Despite the risks, marketplaces offer an advantage that is hard for most companies to duplicate. Thus, they are usually part of a wider ecommerce strategy.

‘If you want to deliver the product yourself, unless your product is extremely expensive, it never works out. You need to look at supply chain, the order management system, the warehouse, and the automation system. For the last mile, use a third-party logistics firm. If you deal with the marketplace smartly, you can get good treatment.’

As companies develop a sustainable online presence, they inevitably go beyond simply offering their products through online marketplaces.

‘A lot of brands go to marketplaces to test the market. They start building an online critical mass that will justify the creation of branded websites. They then acquire the resources to move to the next level: to have their own online ecosystem.’

An online ecosystem helps expand the role of e-commerce far beyond offering online transactions. E-commerce becomes a vital part of the sellers overall marketing strategy.

‘We are working towards more experiential online experiences, such as live consultations, live shows, and workshops. Experiential online experiences show consumers that the branded.com website can be something more than just transactional. Growing a sustainable online presence requires us to continuously reinvent our online proposition.’

Adding distributors to the mix

Distributors play an essential role in reaching B2B end-customers in the Asian market.

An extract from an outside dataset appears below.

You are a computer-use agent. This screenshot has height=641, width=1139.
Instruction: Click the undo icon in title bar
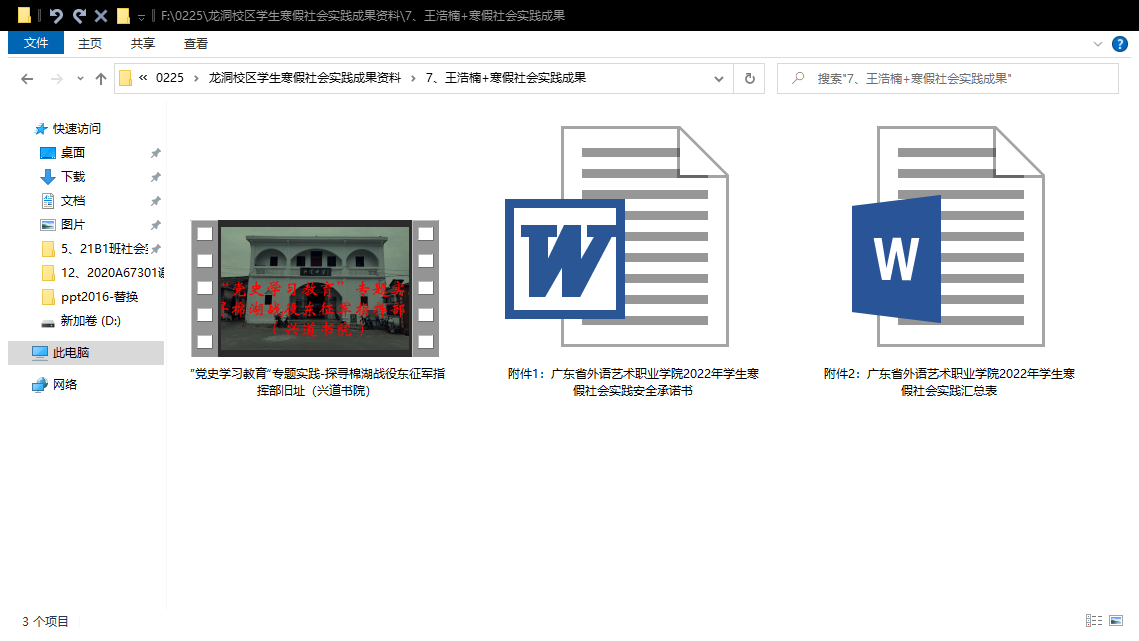pyautogui.click(x=56, y=16)
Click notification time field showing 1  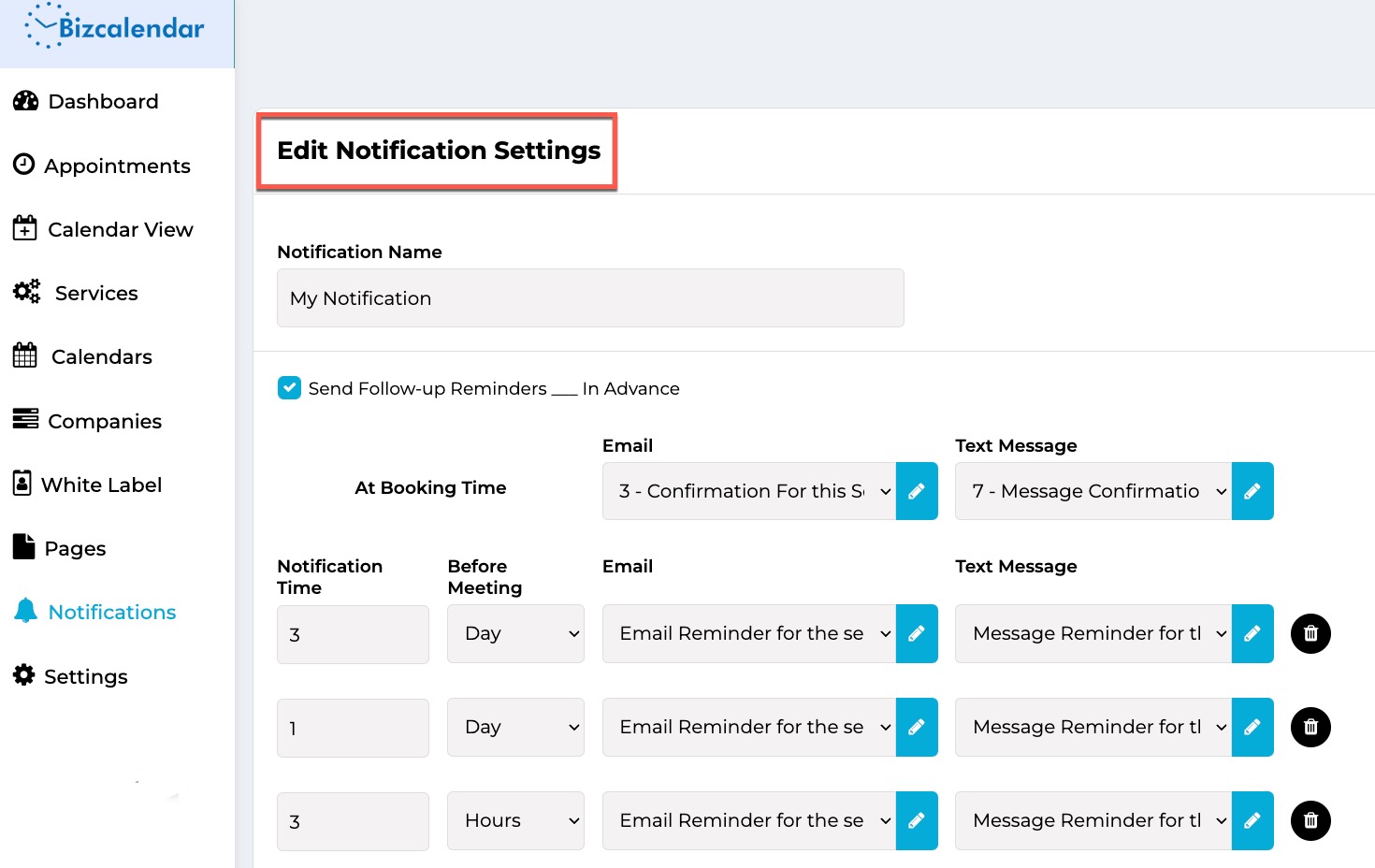(353, 728)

Keeping them on-side is important in e-commerce efforts, but they often lack the ability to create an online presence.

‘Some distributors struggle to get online, but most accept the fact that digital commerce is here to stay. If you want your distributors to be digitally savvy and successful versus your competitors, then you need to give them a certain level of talent, indoctrination, or capability.’

The first step is to reach out to distributors and keep them informed of e-commerce initiatives.

‘Try to get your traditional partner into the e-commerce loop and let them participate in the online process. In the supply chain, for example, they are the ones that are stocking the equipment or parts.’

Some distributors may not be interested in e-commerce efforts, but companies must still take a cautious approach.

‘If the dealer has no interest or capability to go in e-commerce, then there's little conflict. Of course, you need to be cautious about making your existing distribution partners upset with an experiment. You must balance this out, for sure.’

Sometimes, neither marketplaces nor distributors can reach Asia’s dispersed markets. In this case, some firms are creating economies of scale by collaborating to create new marketplace platforms.

‘In places like Vietnam, India, and Indonesia, even distributors find it expensive to cover a cluster of customers. Companies are collaborating to see how digital marketplaces can extend their reach. With e-commerce, you can coordinate purchases, reduce the cost of delivery, and track credit. These are ways many companies have started to successfully work in some marketplaces; but this requires collaboration among companies.’